Beyrle returned home to Michigan on April 21, 1945, and celebrated V-E Day two weeks later in Chicago. He was married to JoAnne Hollowell in 1946—coincidentally, in the same church and by the same priest who had held his funeral mass two years earlier. Beyrle worked for Brunswick Corporation for 28 years, retiring as a shipping supervisor.

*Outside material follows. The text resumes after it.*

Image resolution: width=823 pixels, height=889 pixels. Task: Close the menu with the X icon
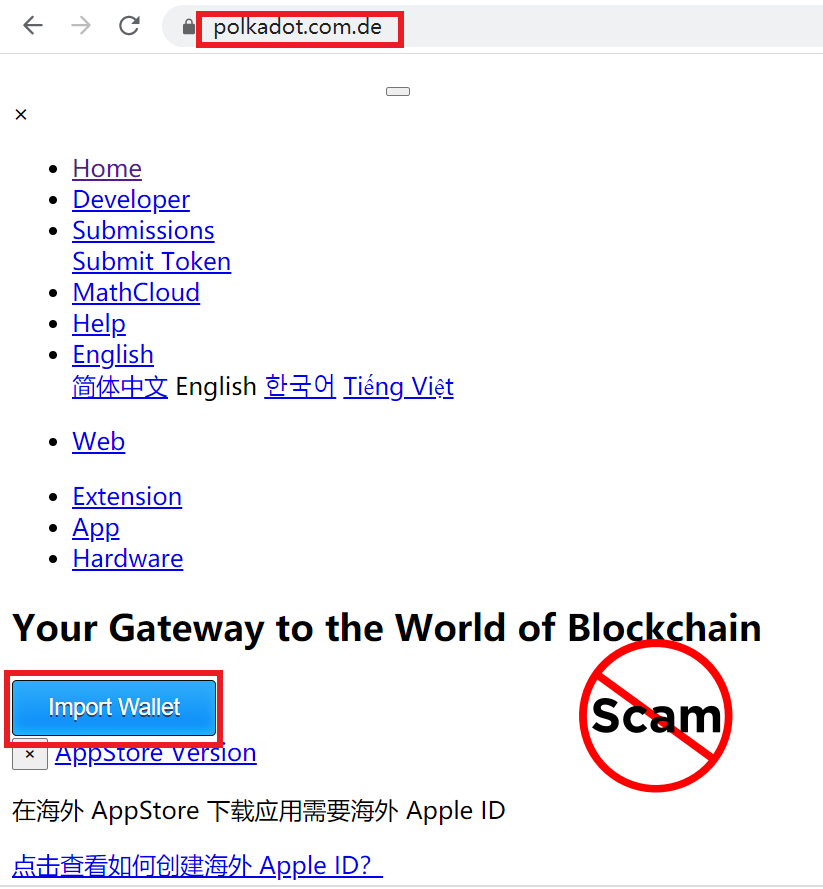click(21, 115)
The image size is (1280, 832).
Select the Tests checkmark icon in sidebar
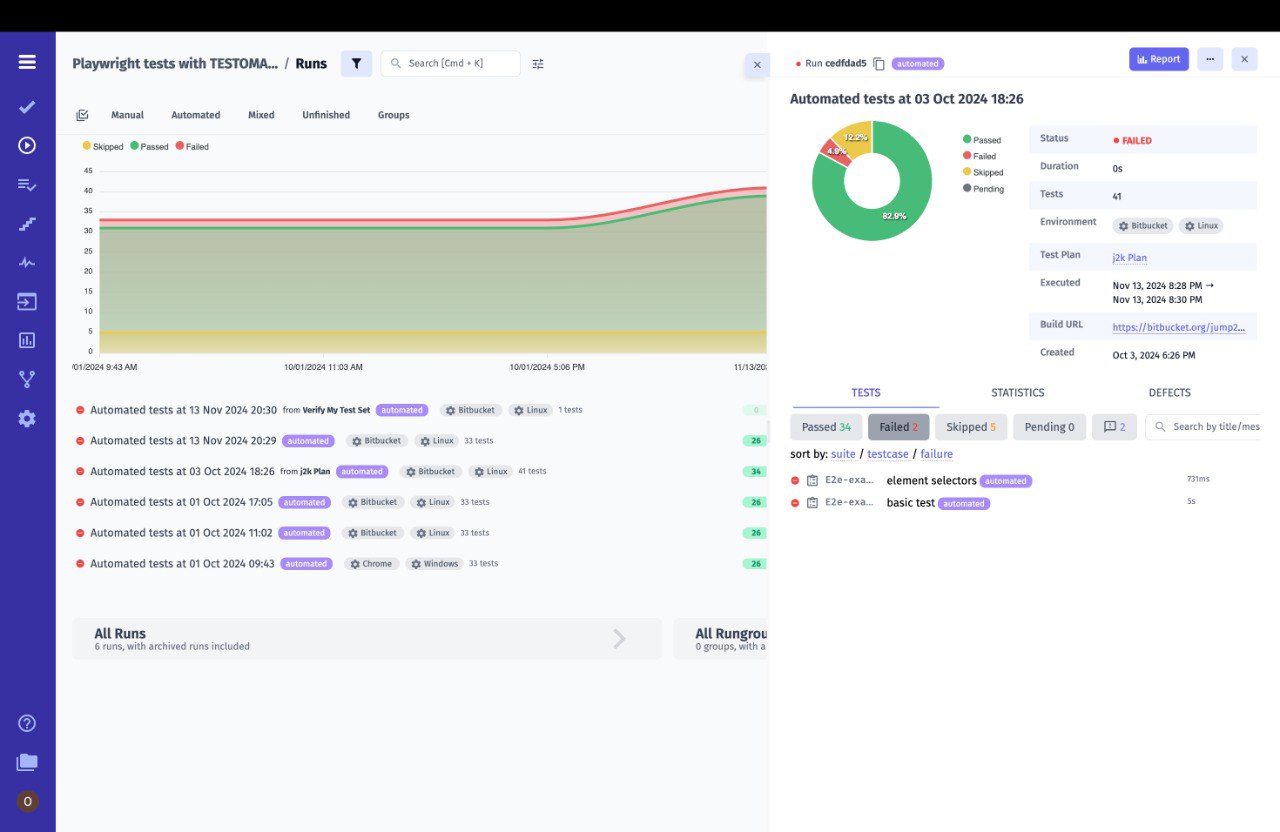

His unique service earned him medals from U.S. President Bill Clinton and President Boris Yeltsin of Russia at a ceremony in the Rose Garden of the White House marking the 50th anniversary of D-Day in 1994.

Death

Beyrle died in his sleep of heart failure on December 12, 2004 during a visit to Toccoa, Georgia, where he had trained with paratroopers in 1942. He was 81. He was buried with honors in Section 1 of Arlington National Cemetery in April, 2005.

Legacy

Beyrle and his wife JoAnne had a daughter, Julie, and two sons. The elder son, Joe Beyrle II, served in the 101st Airborne during Vietnam. His son John Beyrle served as the United States Ambassador to Russia 2008-2012.

On September 17, 2002, a book by Thomas Taylor about Beyrle, The Simple Sounds of Freedom, was published by Random House. A Ballantine paperback version, Behind Hitler's Lines, came out June 1, 2004.

In 2005, a plaque was unveiled on the wall of the church in Saint-Côme-du-Mont, France, where Beyrle landed on June 6, 1944. A permanent plaque was dedicated at the site on July 5, 2014.

An exhibition devoted to Joe Beyrle's life and wartime experiences was shown in Moscow and three other Russian cities in 2010. The exhibition opened a four-city American tour at The National World War II Museum in New Orleans, with showings in Toccoa, Georgia and Omaha in 2011, and Beyrle's hometown of Muskegon, Michigan in June 2012. A permanent installation of the exhibition is now on display at the USS Silversides Museum in Muskegon.